The ideals that have lighted my way, and time after time have
given me new courage to face life cheerfully, have been Kindness,
Beauty, and Truth. Without the sense of kinship with men of like
mind, without the occupation with the objective world, the eternally
unattainable in the field of art and scientific endeavors, life
would have seemed empty to me. The trite objects of human efforts
-- possessions, outward success, luxury -- have always seemed
to me contemptible.
"My passionate sense of social justice and social responsibility
has always contrasted oddly with my pronounced lack of need for
direct contact with other human beings and human communities.
I am truly a 'lone traveler' and have never belonged to my country,
my home, my friends, or even my immediate family, with my whole
heart; in the face of all these ties, I have never lost a sense
of distance and a need for solitude..."
"My political ideal is democracy. Let every man be respected
as an individual and no man idolized. It is an irony of fate
that I myself have been the recipient of excessive admiration
and reverence from my fellow-beings, through no fault, and no
merit, of my own. The cause of this may well be the desire, unattainable
for many, to understand the few ideas to which I have with my
feeble powers attained through ceaseless struggle. I am quite
aware that for any organization to reach its goals, one man must
do the thinking and directing and generally bear the responsibility.

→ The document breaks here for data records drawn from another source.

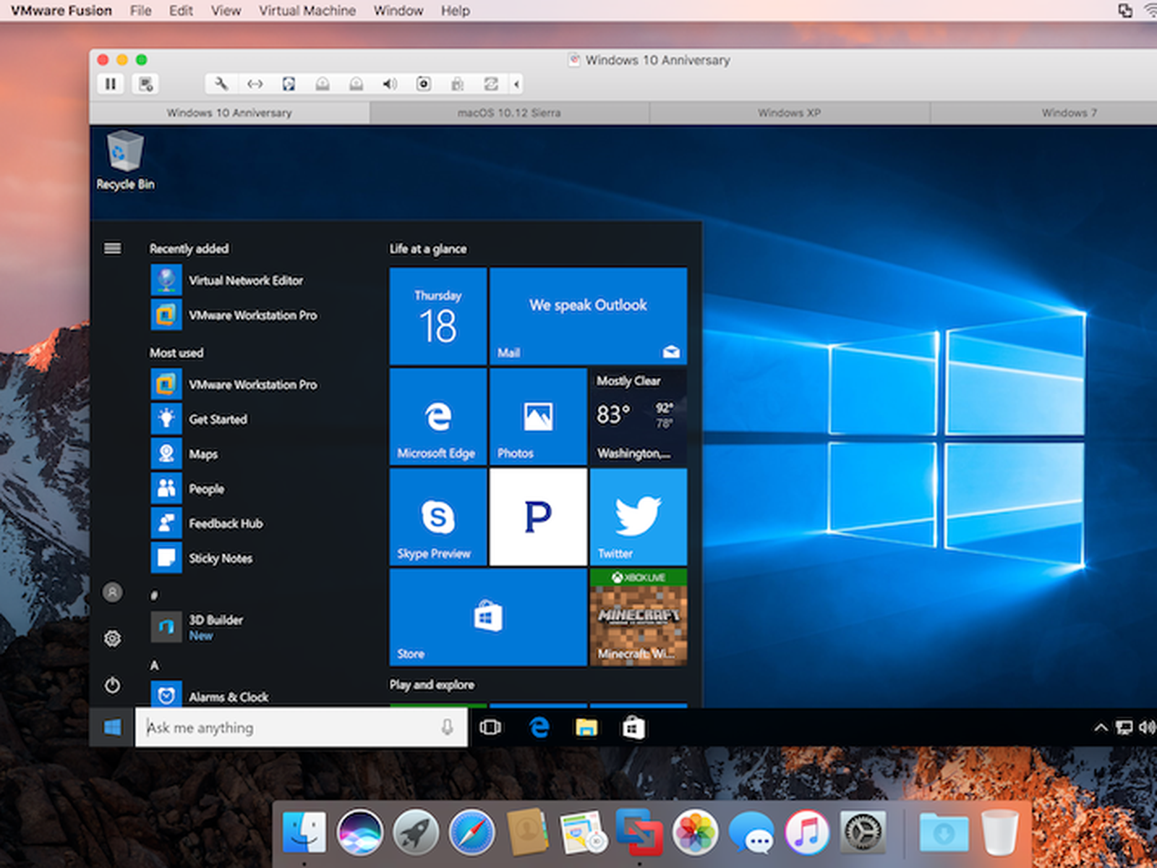Open Skype Preview tile
The width and height of the screenshot is (1157, 868).
click(x=437, y=516)
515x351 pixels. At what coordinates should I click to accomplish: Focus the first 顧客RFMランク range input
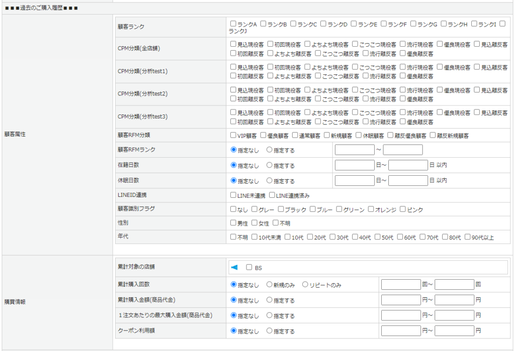tap(355, 150)
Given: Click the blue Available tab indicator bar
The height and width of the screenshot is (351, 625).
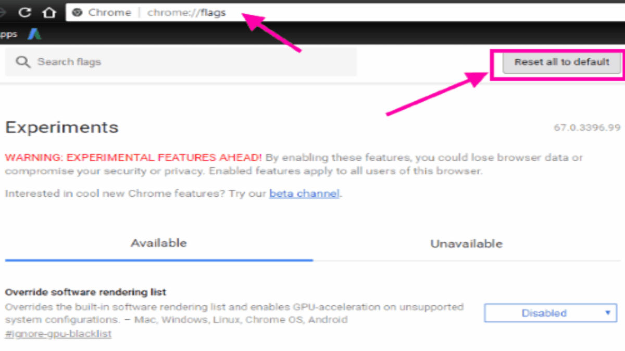Looking at the screenshot, I should tap(158, 259).
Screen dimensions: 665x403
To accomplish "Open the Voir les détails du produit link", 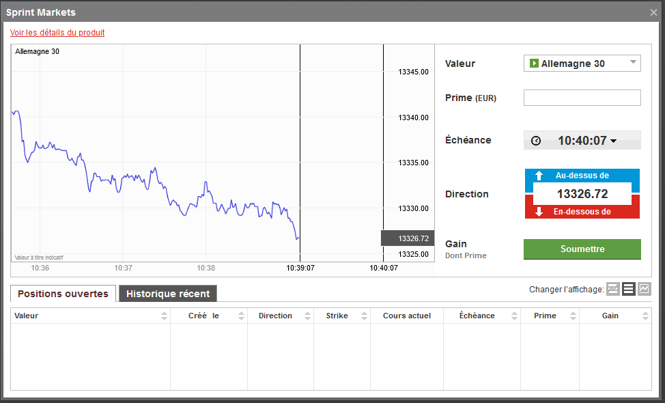I will (57, 33).
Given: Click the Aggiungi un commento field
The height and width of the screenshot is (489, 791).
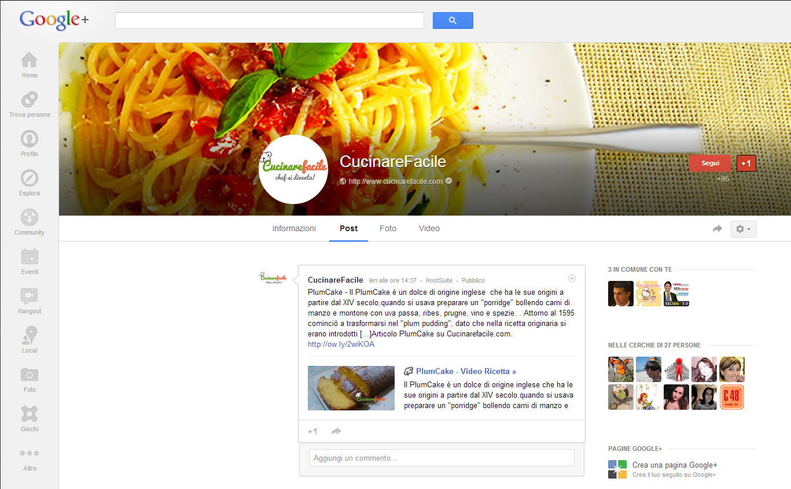Looking at the screenshot, I should (x=442, y=458).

But the led must not be coerced, they must be able to choose
their leader. In my opinion, an autocratic system of coercion
soon degenerates; force attracts men of low morality... The really
valuable thing in the pageant of human life seems to me not the
political state, but the creative, sentient individual, the personality;
it alone creates the noble and the sublime, while the herd as
such remains dull in thought and dull in feeling.
"The most beautiful experience we can have is the mysterious.
It is the fundamental emotion that stands at the cradle of true
art and true science. Whoever does not know it and can no longer
wonder, no longer marvel, is as good as dead, and his eyes are
dimmed. It was the experience of mystery -- even if mixed with
fear -- that engendered religion. A knowledge of the existence
of something we cannot penetrate, our perceptions of the profoundest
reason and the most radiant beauty, which only in their most
primitive forms are accessible to our minds: it is this knowledge
and this emotion that constitute true religiosity. In this sense,
and only this sense, I am a deeply religious man... I am satisfied
with the mystery of life's eternity and with a knowledge, a sense,
of the marvelous structure of existence -- as well as the humble
attempt to understand even a tiny portion of the Reason that
manifests itself in nature."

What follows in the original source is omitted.